Other considerations v4

Review these other considerations when planning your deployment.

Data Consistency

Read about Conflicts to understand the implications of the asynchronous operation mode in terms of data consistency.

Deployment and sizing considerations

For production deployments, EDB recommends a minimum of four cores for each Postgres data node and each logical standby. Witness nodes don't participate in the data replication operation and don't have to meet this requirement. Always size logical standbys exactly like the data nodes to avoid performance degradations in case of a node promotion. In production deployments, HARP proxy nodes require a minimum of two cores each. EDB recommends detailed benchmarking based on your performance requirements to determine the correct sizing for your environment.
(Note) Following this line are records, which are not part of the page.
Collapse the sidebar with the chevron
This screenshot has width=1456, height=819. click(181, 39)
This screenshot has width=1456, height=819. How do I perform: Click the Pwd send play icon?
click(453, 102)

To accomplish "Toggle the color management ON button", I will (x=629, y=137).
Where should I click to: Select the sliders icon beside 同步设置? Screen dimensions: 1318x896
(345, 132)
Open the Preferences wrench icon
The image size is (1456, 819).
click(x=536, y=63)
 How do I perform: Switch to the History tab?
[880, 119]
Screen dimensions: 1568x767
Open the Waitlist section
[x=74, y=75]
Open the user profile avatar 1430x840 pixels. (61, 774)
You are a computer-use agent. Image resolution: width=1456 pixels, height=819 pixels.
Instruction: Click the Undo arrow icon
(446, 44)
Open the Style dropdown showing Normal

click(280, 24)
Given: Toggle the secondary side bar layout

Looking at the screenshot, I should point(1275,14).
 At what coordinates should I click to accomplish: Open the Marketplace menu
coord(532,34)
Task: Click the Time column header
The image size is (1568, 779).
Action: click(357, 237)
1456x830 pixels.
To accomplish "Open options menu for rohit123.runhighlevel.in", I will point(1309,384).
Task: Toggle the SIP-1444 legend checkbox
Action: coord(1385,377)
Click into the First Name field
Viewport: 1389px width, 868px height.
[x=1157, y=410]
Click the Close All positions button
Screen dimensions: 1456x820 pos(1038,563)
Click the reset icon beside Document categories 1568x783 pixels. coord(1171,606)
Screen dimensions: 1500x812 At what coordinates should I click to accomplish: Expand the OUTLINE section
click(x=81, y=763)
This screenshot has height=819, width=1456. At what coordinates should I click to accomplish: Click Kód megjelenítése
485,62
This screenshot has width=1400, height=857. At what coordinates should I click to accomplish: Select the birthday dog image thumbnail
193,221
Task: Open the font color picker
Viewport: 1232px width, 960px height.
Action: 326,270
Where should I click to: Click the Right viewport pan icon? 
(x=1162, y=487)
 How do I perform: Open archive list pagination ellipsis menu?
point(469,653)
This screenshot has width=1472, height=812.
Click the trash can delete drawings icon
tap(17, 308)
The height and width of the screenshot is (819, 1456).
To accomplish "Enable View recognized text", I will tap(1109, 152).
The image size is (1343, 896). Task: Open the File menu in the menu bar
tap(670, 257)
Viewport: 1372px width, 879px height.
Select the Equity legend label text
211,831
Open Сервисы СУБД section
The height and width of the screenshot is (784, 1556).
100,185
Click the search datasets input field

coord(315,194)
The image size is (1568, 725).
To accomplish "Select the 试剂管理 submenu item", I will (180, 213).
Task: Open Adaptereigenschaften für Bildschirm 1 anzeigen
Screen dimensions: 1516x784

EDB’s Professional Services team is available to assist, if needed.

For development purposes, don't assign Postgres data nodes fewer than two cores. The sizing of Barman nodes depends on the database size and the data change rate.

You can deploy Postgres data nodes, logical standbys, Barman nodes, and HARP proxy nodes on virtual machines or in a bare metal deployment mode. However, maintain anti-affinity between data nodes and HARP proxy nodes. Don't deploy multiple data nodes on VMs that are on the same physical hardware, as that reduces resiliency. Also don't deploy multiple HARP proxy nodes on VMs on the same physical hardware, as that, too, reduces resiliency.

You can deploy single HARP proxy nodes with single data nodes on the same physical hardware but should be deployed as VMs to ensure proper CPU and memory resource assignment.

Clocks and timezones

EDB Postgres Distributed has been designed to operate with nodes in multiple timezones, allowing a truly worldwide database cluster. Individual servers do not need to be configured with matching timezones, though we do recommend using log_timezone = UTC to ensure the human readable server log is more accessible and comparable.

Server clocks should be synchronized using NTP or other solutions.

Clock synchronization is not critical to performance, as is the case with some other solutions. Clock skew can impact Origin Conflict Detection, though EDB Postgres Distributed provides controls to report and manage any skew that exists. EDB Postgres Distributed also provides Row Version Conflict Detection, as described in Conflict Detection.